# EXCERPT PROVIDED
--- START ---

Mostly Biomathematics Lunchtime Seminar

Mechanical positioning of multiple myonuclei in muscle cells

Speaker: Angelika Manhart, Courant Institute of Mathematical Sciences, New York University

Location: Warren Weaver Hall 1314

Date: Tuesday, March 6, 2018, 12:30 p.m.

Synopsis:

Joint work with Mary Baylies, Alex Mogilner and Stefanie Windner

Many types of large cells have multiple nuclei. In long muscle cells nuclei are distributed almost uniformly along their length, which is crucial for cell function. We examine computationally the hypothesis that a force balance generated by microtubules positions the nuclei. Rather than assuming what the forces are, we allow for various types of forces between nuclei and the cell boundary. We then use a reverse engineering approach by screening the models and requiring their predictions to fit imaging data on nuclei positions from hundreds of muscle cells of Drosophila larva. Computational screens result in a small number of feasible models, the most adequate of which suggests that the nuclei repel each other and the cell boundary with forces that decrease with distance.

--- END ---

# GIVEN DATA
--- START ---

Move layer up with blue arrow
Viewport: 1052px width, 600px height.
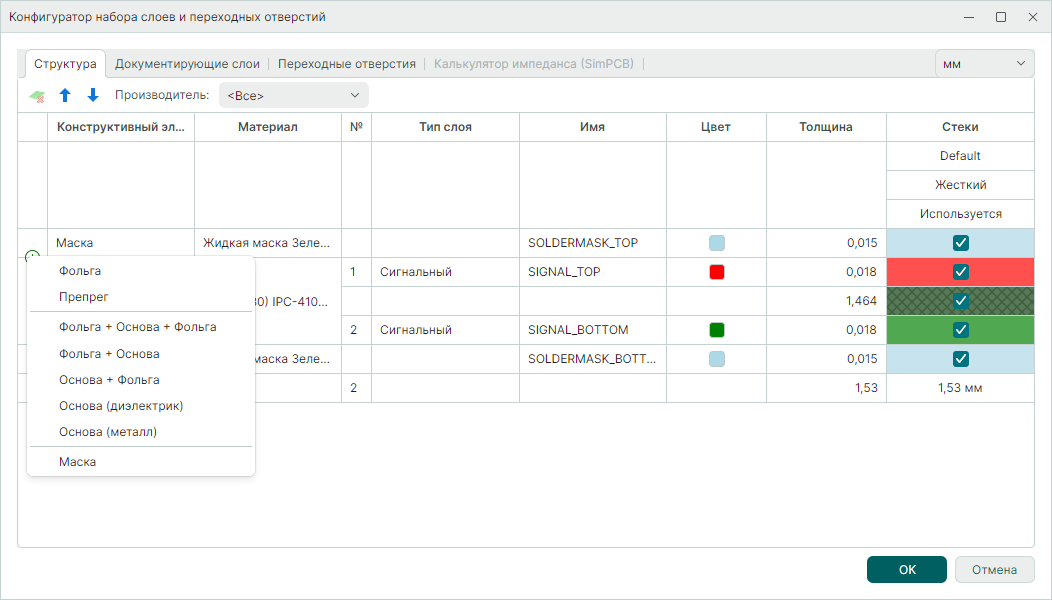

--- END ---

# EXERCISE BRIEF
In the seminar announcement, what organism supplied the muscle cells whose imaging data on nuclei positions the models were required to fit?

# ANSWER TO THE PROBLEM
Drosophila larva